** What is required **
Pictures are to be left out. Return exactly the lines below from the one with "Task: Select the Oversold Region annotation" up to and including the one with "Viewport: 256px width, 198px height.".

** Data for processing **
Segment Open
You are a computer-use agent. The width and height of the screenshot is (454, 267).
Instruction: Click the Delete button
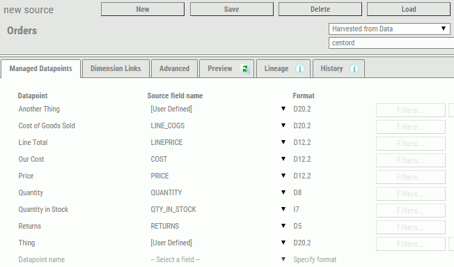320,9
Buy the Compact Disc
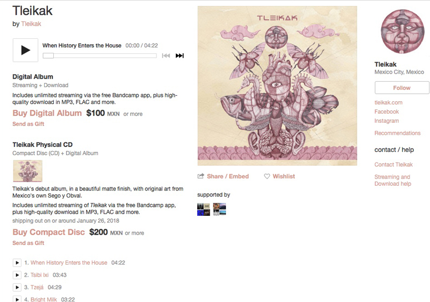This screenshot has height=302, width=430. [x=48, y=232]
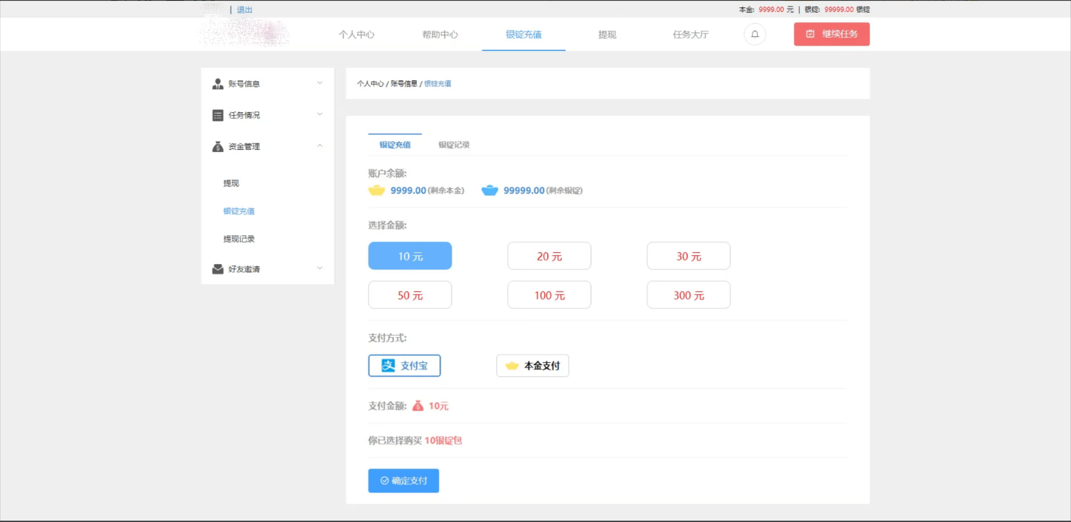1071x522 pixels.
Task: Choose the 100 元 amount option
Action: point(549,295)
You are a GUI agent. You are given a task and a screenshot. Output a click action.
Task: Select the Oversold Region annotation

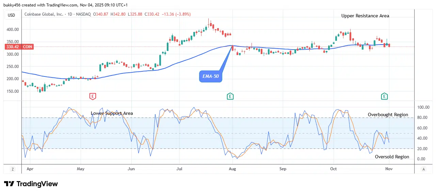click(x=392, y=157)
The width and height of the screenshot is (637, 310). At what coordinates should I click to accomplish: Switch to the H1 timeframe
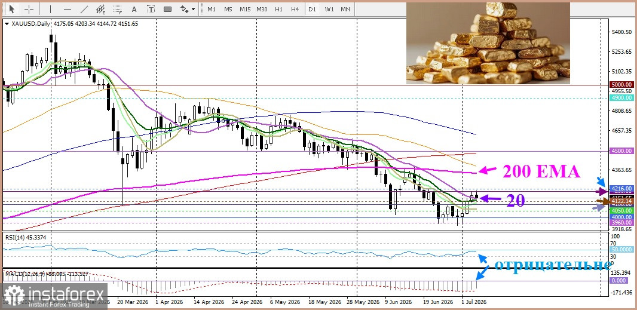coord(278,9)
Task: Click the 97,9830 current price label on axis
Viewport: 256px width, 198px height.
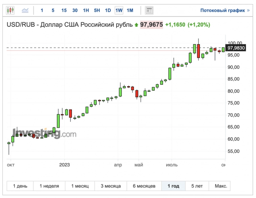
Segment Closed
Segment Open
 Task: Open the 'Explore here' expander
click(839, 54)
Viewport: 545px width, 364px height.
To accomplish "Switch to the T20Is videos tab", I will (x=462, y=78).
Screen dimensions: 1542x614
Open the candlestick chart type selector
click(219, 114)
Segment Closed
Segment Open
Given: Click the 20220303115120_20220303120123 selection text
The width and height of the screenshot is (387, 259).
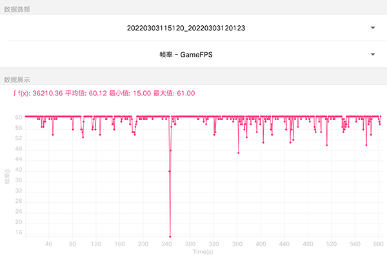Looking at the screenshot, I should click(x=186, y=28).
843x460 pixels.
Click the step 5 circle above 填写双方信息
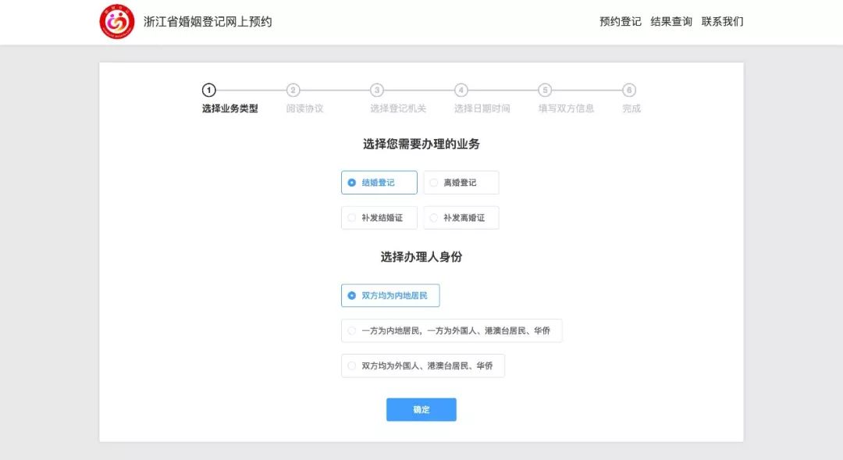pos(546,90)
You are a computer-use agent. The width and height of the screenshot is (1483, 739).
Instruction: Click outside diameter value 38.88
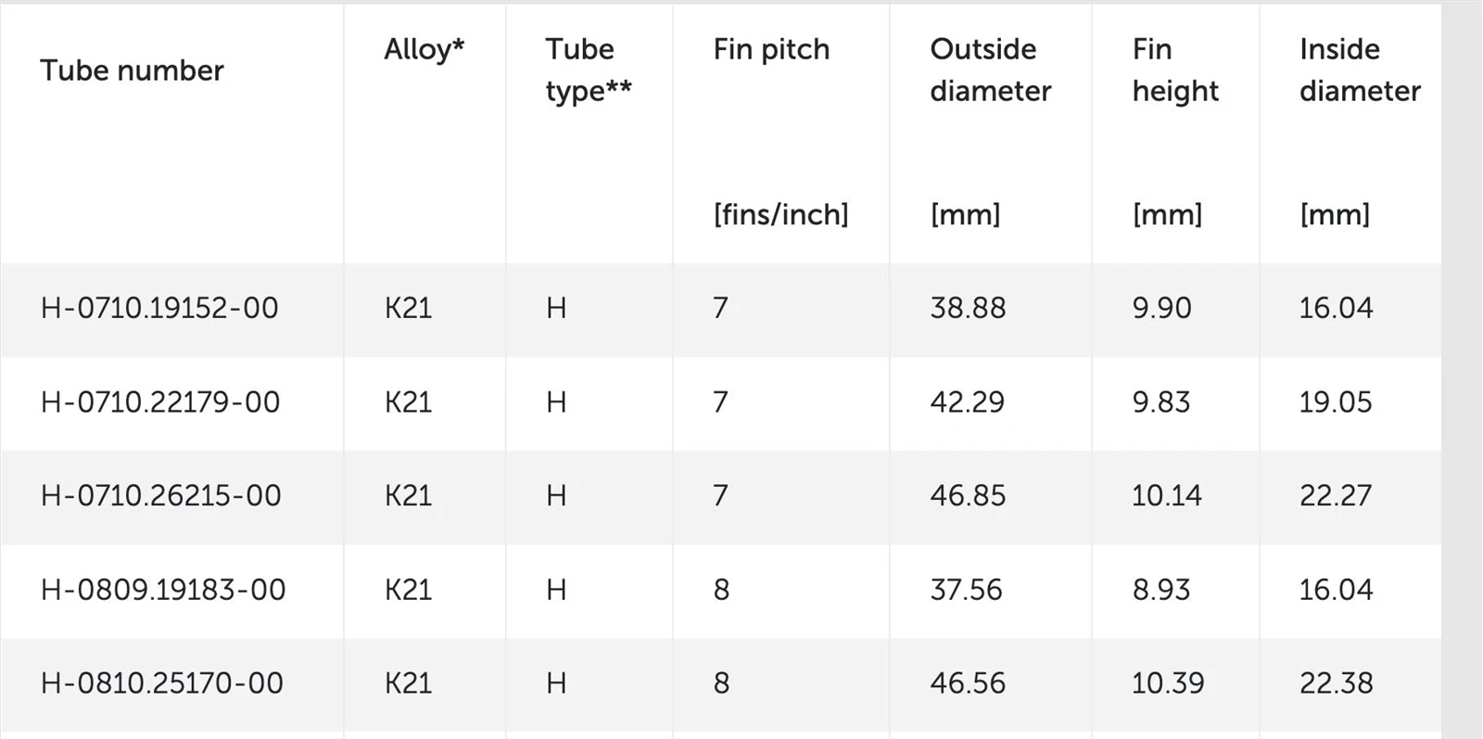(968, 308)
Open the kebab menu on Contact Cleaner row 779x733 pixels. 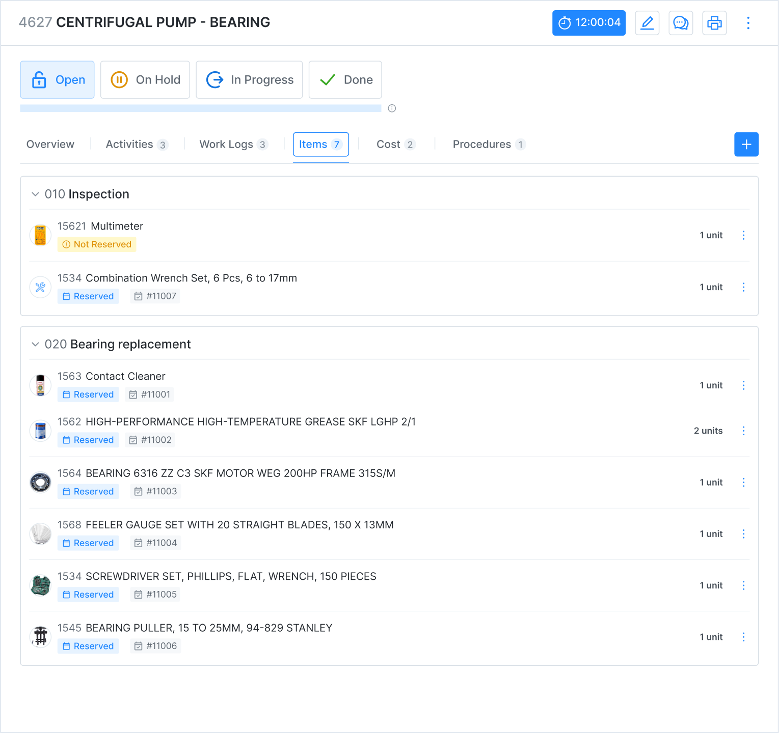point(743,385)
Segment Closed
** Worked solution **
Task: Select the Oversold Region annotation

click(x=392, y=157)
The width and height of the screenshot is (637, 310). At what coordinates should I click to accomplish: Switch to the H1 timeframe
coord(278,9)
Task: Click the 97,9830 current price label on axis
Viewport: 256px width, 198px height.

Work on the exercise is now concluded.